After an initially rosy reaction to the Fed’s interest rate hike on Wednesday – the second of seven scheduled for 2022 – investors were wringing their hands over the central bank’s approach to curbing inflation, which could make borrowing more expensive for corporations and households.
Fed officials are trying to raise interest rates at such a pace that it doesn’t completely stifle economic growth, making it difficult to strike a balance. If the economy cools down too quickly, it could fall into recession, generally defined as two consecutive quarters of decline.

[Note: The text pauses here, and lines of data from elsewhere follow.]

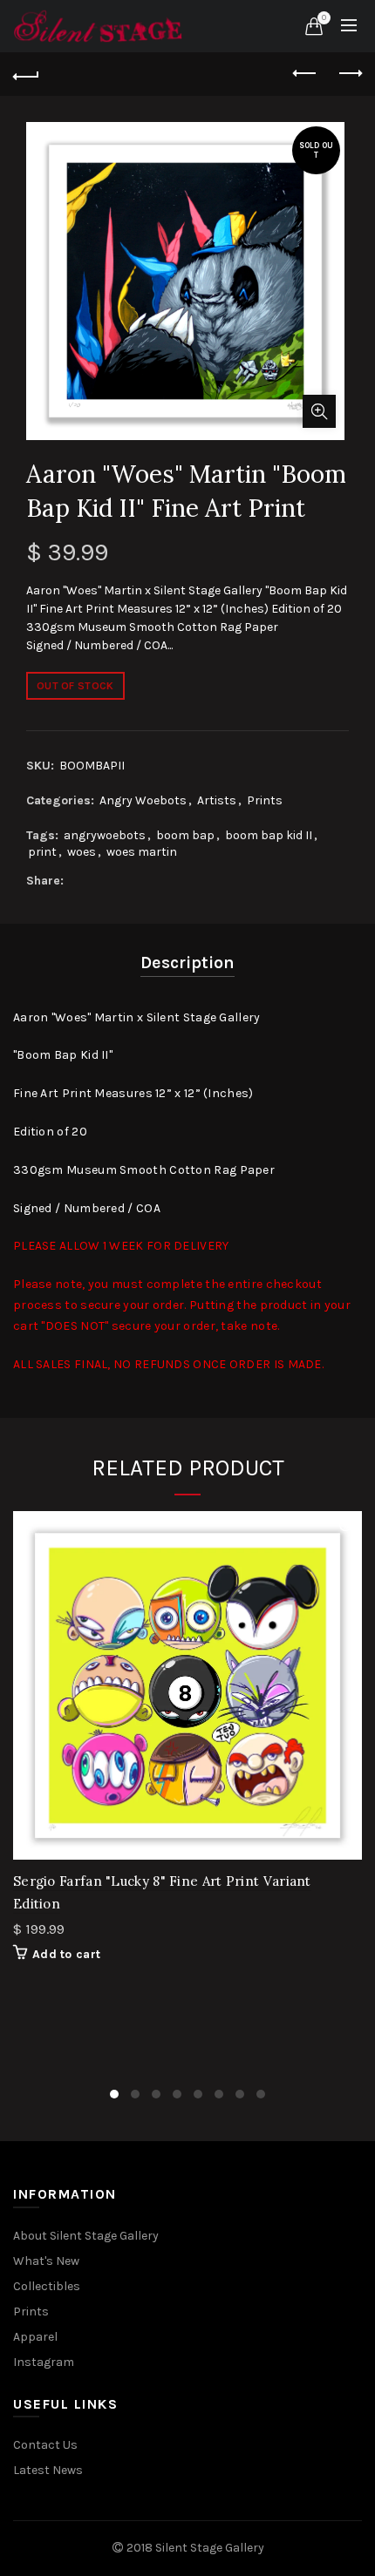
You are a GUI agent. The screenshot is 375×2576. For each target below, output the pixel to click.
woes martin (141, 851)
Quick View (346, 1526)
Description (187, 962)
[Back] (26, 74)
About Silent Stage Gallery (86, 2235)
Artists (216, 800)
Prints (265, 800)
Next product (349, 74)
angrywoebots (105, 835)
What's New (46, 2261)
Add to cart (66, 1954)
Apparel (35, 2336)
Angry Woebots (143, 800)
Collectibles (46, 2286)
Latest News (48, 2470)
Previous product (305, 74)
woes (81, 851)
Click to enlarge (319, 411)
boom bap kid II (268, 835)
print (42, 851)
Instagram (43, 2362)
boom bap (185, 835)
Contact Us (45, 2444)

Investors seem to lack confidence that the central bank is going to curb inflation without causing a recession. Cboe’s VIX, known as “Wall Street’s fear meter”, has risen more than 98 percent since the beginning of the year, according to MarketWatch.
The unrest has permeated bond markets, pushing yields on 10-year U.S. Treasury bonds to 3.185 percent on Monday, the highest level since November 2018. Bond yields are reversed from prices.
In Asia, markets closed sharply lower as the weight of China’s zero-tolerance covid restrictions continued to strain the region’s business activity. Hong Kong’s Hang Seng index fell 3.8 percent, while Japan’s Nikkei 225 fell 2.5 percent. The Shanghai Composite Index was almost flat.
“Continued influence of Beijing’s zero-Covid policy in China and concerns about the Fed’s next moves are helping to build up pressure on markets,” Russ Mold, director of investment at AJ Bell, said in an email to The Post on Monday. “The impact of Chinese restrictions has been reflected in export growth, which reached its lowest level in two years in April – in fact, where we were close to the start of the pandemic.”
European markets were in the red in all segments, with the Stoxx 600 benchmark falling 2 percent in noon trading, as did France’s CAC 40 and Britain’s FTSE 100.
Oil prices retreated somewhat after Japan became the last G-7 country to ban Russian oil imports. Brent oil, the international benchmark for oil, fell 2.5 percent to about $ 109.50. The West Texas Intermediate, the U.S. oil benchmark, fell 2.9 percent to about $ 106.50.